• **Input for this task**:
+ + +
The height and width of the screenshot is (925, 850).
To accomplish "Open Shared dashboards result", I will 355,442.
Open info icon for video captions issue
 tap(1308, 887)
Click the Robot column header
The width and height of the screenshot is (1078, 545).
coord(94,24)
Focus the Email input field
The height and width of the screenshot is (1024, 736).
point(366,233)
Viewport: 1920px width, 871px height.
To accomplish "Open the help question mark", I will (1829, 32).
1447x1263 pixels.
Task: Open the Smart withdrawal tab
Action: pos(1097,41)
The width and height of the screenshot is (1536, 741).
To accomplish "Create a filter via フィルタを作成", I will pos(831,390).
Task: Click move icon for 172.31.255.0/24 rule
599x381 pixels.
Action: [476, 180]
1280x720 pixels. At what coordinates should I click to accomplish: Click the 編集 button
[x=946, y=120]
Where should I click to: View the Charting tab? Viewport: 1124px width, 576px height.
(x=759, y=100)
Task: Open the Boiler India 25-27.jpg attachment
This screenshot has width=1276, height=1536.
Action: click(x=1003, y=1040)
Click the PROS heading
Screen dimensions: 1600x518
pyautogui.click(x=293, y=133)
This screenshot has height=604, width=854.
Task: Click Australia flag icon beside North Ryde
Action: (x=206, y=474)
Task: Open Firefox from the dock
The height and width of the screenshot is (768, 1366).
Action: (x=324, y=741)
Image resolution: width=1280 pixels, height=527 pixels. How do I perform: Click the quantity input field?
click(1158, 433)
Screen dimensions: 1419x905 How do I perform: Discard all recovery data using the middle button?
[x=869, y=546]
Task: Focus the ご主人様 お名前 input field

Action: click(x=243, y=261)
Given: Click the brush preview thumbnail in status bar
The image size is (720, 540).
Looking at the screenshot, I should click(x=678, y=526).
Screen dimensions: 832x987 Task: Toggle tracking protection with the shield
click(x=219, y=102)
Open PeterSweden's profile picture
+ + +
• **Problem to work on**:
Please take the whole listing and write it out exactly.

• **Finished task**:
The height and width of the screenshot is (925, 850).
To accomplish "Open Shared dashboards result", I will 355,442.
Open info icon for video captions issue
 tap(1308, 887)
Click the Robot column header
The width and height of the screenshot is (1078, 545).
coord(94,24)
Focus the Email input field
The height and width of the screenshot is (1024, 736).
point(366,233)
Viewport: 1920px width, 871px height.
To accomplish "Open the help question mark", I will (1829, 32).
1447x1263 pixels.
Task: Open the Smart withdrawal tab
Action: pos(1097,41)
The width and height of the screenshot is (1536, 741).
To accomplish "Create a filter via フィルタを作成", I will pos(831,390).
Task: Click move icon for 172.31.255.0/24 rule
599x381 pixels.
Action: [476, 180]
1280x720 pixels. At what coordinates should I click to accomplish: Click the 編集 button
[x=946, y=120]
Where should I click to: View the Charting tab? Viewport: 1124px width, 576px height.
(x=759, y=100)
Task: Open the Boiler India 25-27.jpg attachment
This screenshot has width=1276, height=1536.
Action: click(x=1003, y=1040)
Click the PROS heading
Screen dimensions: 1600x518
pyautogui.click(x=293, y=133)
This screenshot has height=604, width=854.
Task: Click Australia flag icon beside North Ryde
Action: (x=206, y=474)
Task: Open Firefox from the dock
The height and width of the screenshot is (768, 1366).
Action: (x=324, y=741)
Image resolution: width=1280 pixels, height=527 pixels. How do I perform: Click the quantity input field?
click(1158, 433)
Screen dimensions: 1419x905 How do I perform: Discard all recovery data using the middle button?
[x=869, y=546]
Task: Focus the ご主人様 お名前 input field

Action: click(x=243, y=261)
Given: Click the brush preview thumbnail in status bar
The image size is (720, 540).
Looking at the screenshot, I should click(x=678, y=526).
Screen dimensions: 832x987 Task: Toggle tracking protection with the shield
click(x=219, y=102)
Open PeterSweden's profile picture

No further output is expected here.